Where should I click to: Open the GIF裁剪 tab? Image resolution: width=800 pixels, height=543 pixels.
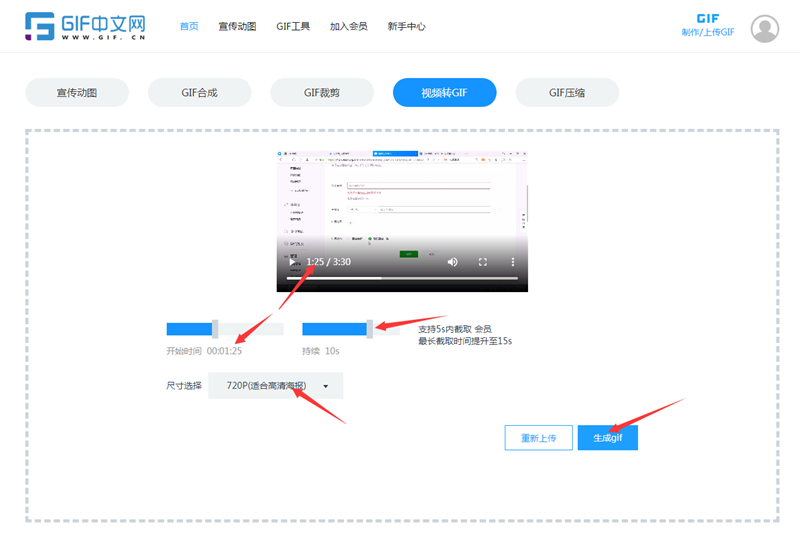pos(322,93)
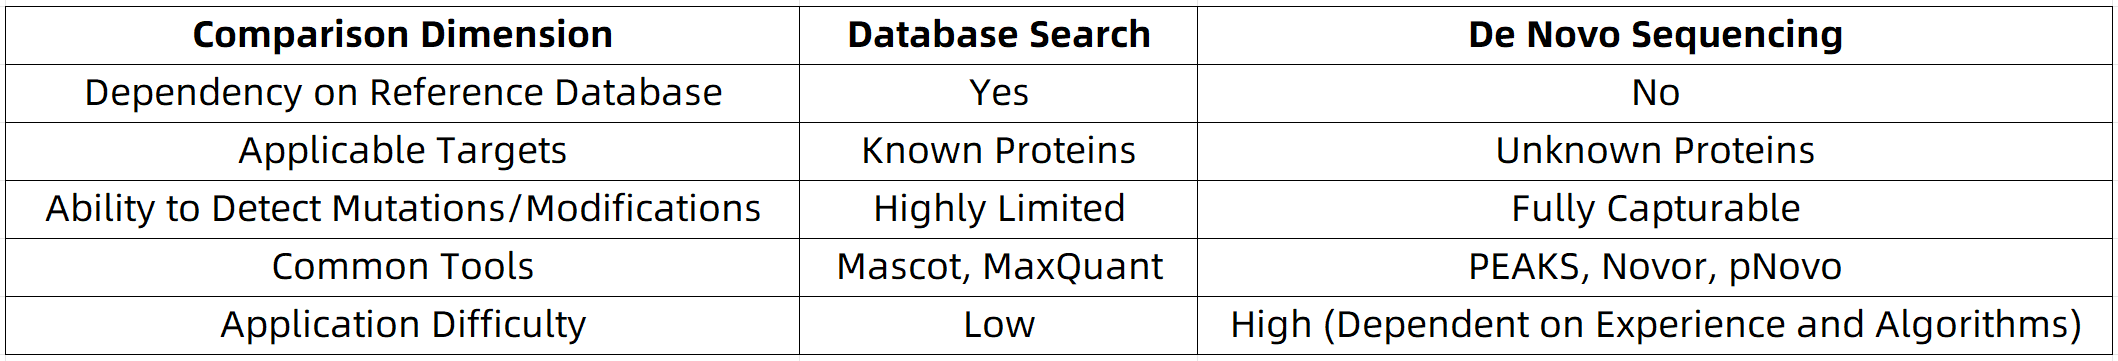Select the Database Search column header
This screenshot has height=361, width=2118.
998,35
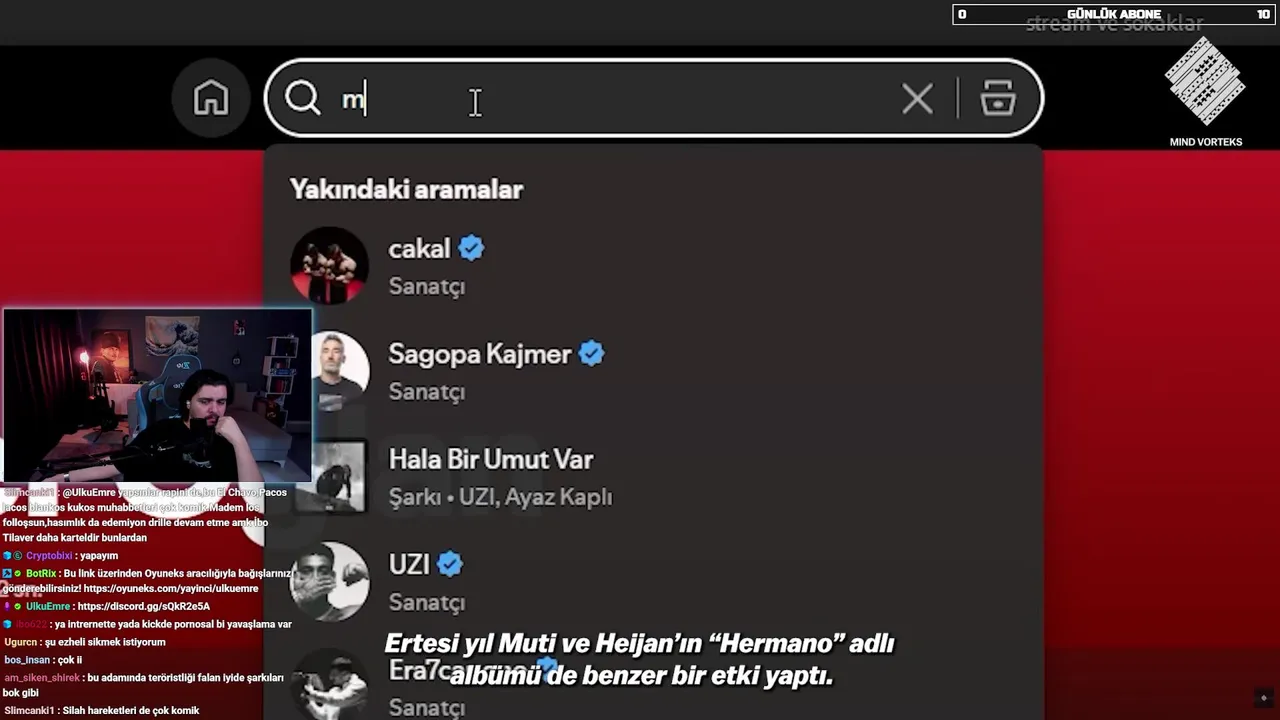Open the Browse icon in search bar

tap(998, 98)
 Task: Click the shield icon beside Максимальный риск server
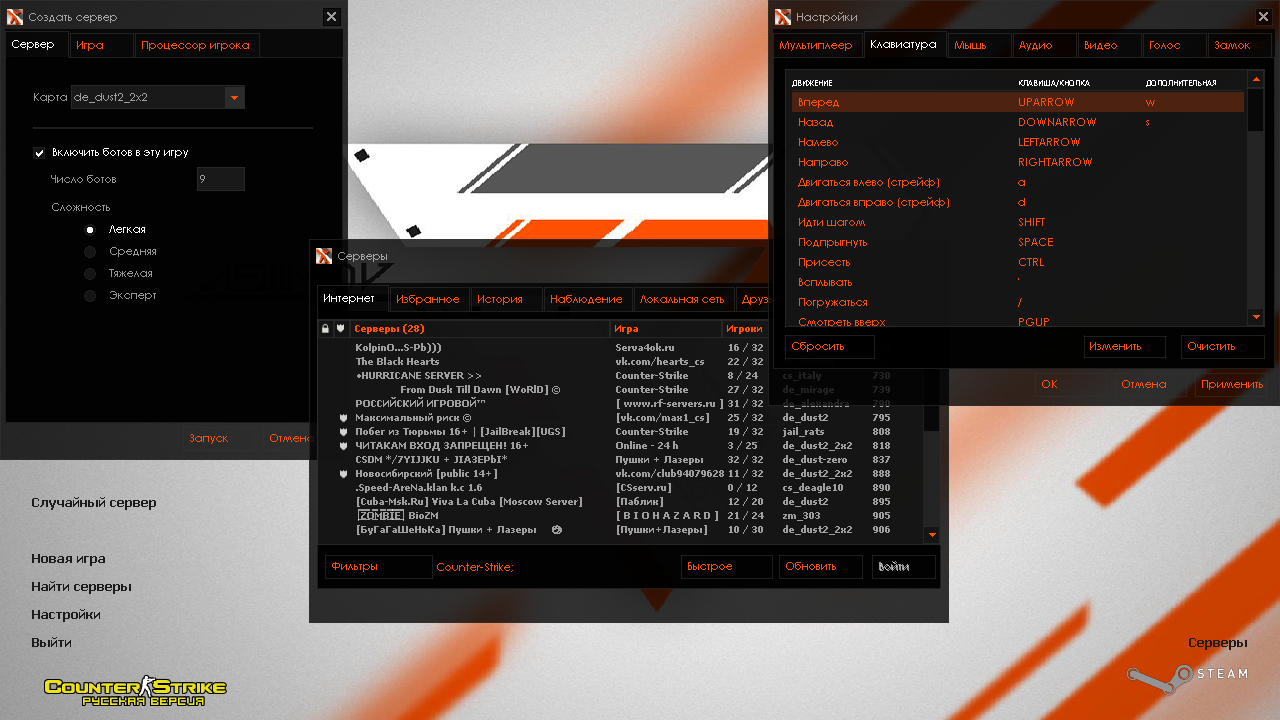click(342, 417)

-.-.-

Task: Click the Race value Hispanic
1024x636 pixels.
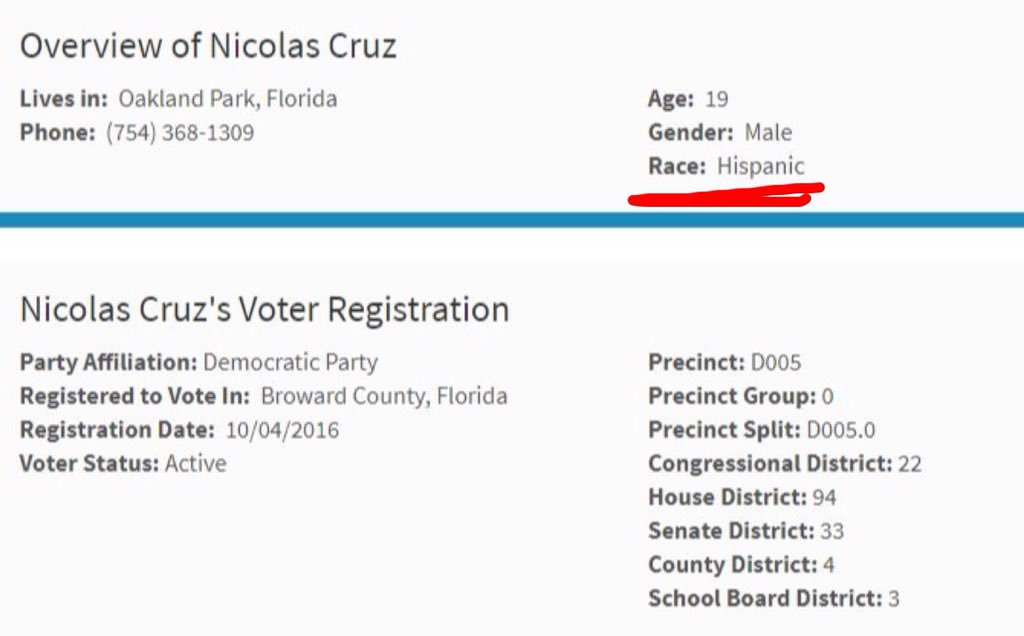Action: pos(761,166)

-.-.-

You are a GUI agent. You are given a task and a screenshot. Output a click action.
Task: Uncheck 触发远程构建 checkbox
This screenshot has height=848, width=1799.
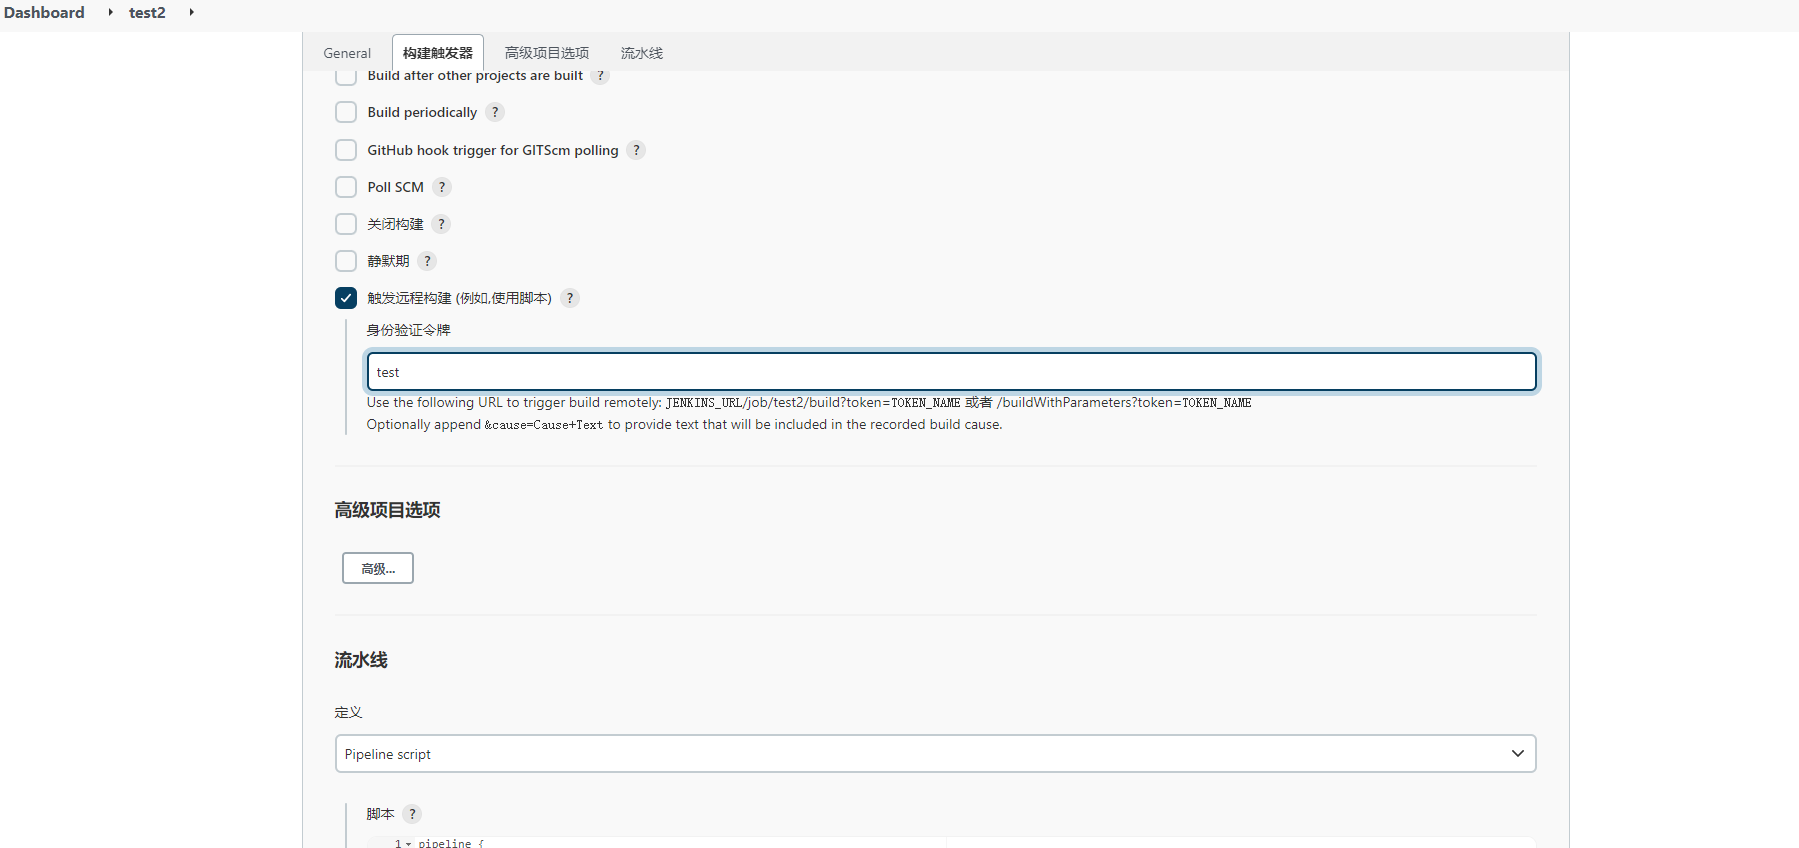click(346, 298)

-.-.-

**Directive**
Arrange the items above as a numbered list, from the line containing "Where should I" up to and including the line containing "click(342, 417)", leaving out blank lines and pictures.

**Written solution**
1. Where should I click to: Open the GIF裁剪 tab? Image resolution: width=800 pixels, height=543 pixels.
2. pos(322,93)
3. Select the Database Search column header
4. This screenshot has height=361, width=2118.
5. 998,35
6. Open the Browse icon in search bar
7. tap(998, 98)
8.  Task: Click the shield icon beside Максимальный риск server
9. click(342, 417)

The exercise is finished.